Was Merkel von diesem Vorbringen hält, ist nicht überliefert. Ihre Unterredungen mit Lukaschenko sorgen vor allem in Warschau für Ärger. Auf die Frage der „Bild“, ob Merkel in ihrer Flüchtlingspolitik versagt habe, sagte Morawiecki: „Oh, absolut. Ich denke, dass die Politik von vor fünf bis sechs Jahren keine angemessene Politik war. Sie hat die Souveränität vieler europäischer Staaten gefährdet und schuf einen künstlichen Multikulturalismus. Das war eine gefährliche Politik für Europa und für die Welt.“Und er fügte hinzu: „Wenn wir nicht in der Lage sind, jetzt Tausende Zuwanderer fernzuhalten, dann werden es bald Hunderttausende sein, Millionen, die Richtung Europa kommen.“
Die Europäische Kommission hat weiterhin keinen Zugang zur Grenze, ebenso wenig Frontex. „An unserer Ostgrenze stehen im Moment mehr als 15.000 Soldaten, dazu Grenzschutz und Polizei. Frontex hat gerade einmal knapp 1000 Beamte für solche Einsätze – für ganz Europa! Warum sollten wir die bemühen, wenn wir es selbst schaffen?“, sagte Morawiecki.

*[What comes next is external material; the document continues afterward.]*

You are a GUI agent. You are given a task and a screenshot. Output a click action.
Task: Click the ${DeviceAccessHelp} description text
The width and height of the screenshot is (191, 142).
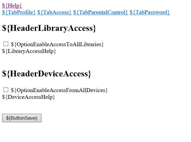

Totes Baby im polnischen Wald
Doch ob Polens Regierung tatsächlich Herrin der Lage ist, wird immer fragwürdiger. In der Nacht auf Donnerstag fanden Sanitäter und Ärzte der polnischen Hilfsorganisation Ratownicy PCPM im Wald ein syrisches Paar mit ihrem toten einjährigen Baby. Der Mann habe eine Schnittwunde am Arm, die Frau eine Stichwunde am Unterschenkel gehabt. Rund ein Dutzend Menschen sind seit Beginn dieser Krise bereits gestorben.
Polens Regierung bekommt für ihre harte Linie jedoch Unterstützung aus Slowenien. Innenminister Alesˇ Hojs erklärte, die EU müsse ihre Außengrenze versiegeln, um Migranten abzuschrecken; sie seien nicht mehr willkommen.